The Department of Defense has traditionally relied upon technological domination to assure peace through deterrence. As the military workforce has decreased in size since WWII, our leaders have relied upon superior technology, rather than numbers, to dissuade our foreign enemies from aggression.
However, this long-held strategy is being challenged by the changing global landscape. While the United States was once the clear leader in scientific efforts, other countries are challenging their position. According to the National Math and Science Initiative, in 2008 China awarded 32% of all bachelor degrees in STEM fields. In comparison, the US only awarded 4% of the US bachelor degrees in STEM fields.
To address this crisis of technology investment, the United States has focused on growing its STEM workforce over the past decade. One of many such efforts is the DoD-centric Science, Mathematics, and Research for Transformation (SMART) Scholarship for Service Program. The SMART program is the premier scholarship for talented STEM professionals in the process of obtaining higher education. Additionally, the SMART program pays the full tuition of participants, alongside a $25,000-$43,000 stipends. It also provides recipients with summer internships and guaranteed employment post graduation.
Participants complete a service period with the DoD equal in length to their time spent in the program as a student. The program also encourages National Guard and Reserve Members to apply for the scholarship. If they are called into duty while participating in the program, the participant is granted a leave of absence.

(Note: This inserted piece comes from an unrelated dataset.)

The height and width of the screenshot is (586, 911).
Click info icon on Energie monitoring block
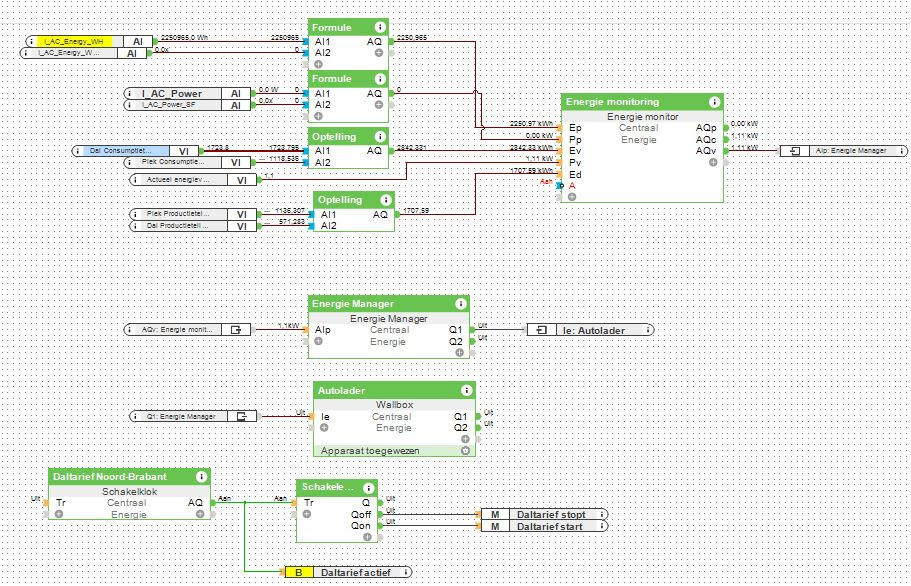click(x=713, y=102)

Competition with Commercial Companies
While similar efforts to increase STEM investment exist across the US as a whole, SMART represents the DoD’s attempt to attract the brightest minds. The DoD competes with bigger commercial companies like Facebook and Google. These companies are able to offer higher salaries. However, the government is bound by law to pay on a certain schedule. This often loses their top employees to commercial offerings. By young, intelligent STEM students, the government hopes to hook them on the exciting technology problems that it has to offer.
Ultimately, the SMART program’s is to keep its employees as lifelong civilians in government service, long past their commitment has ended.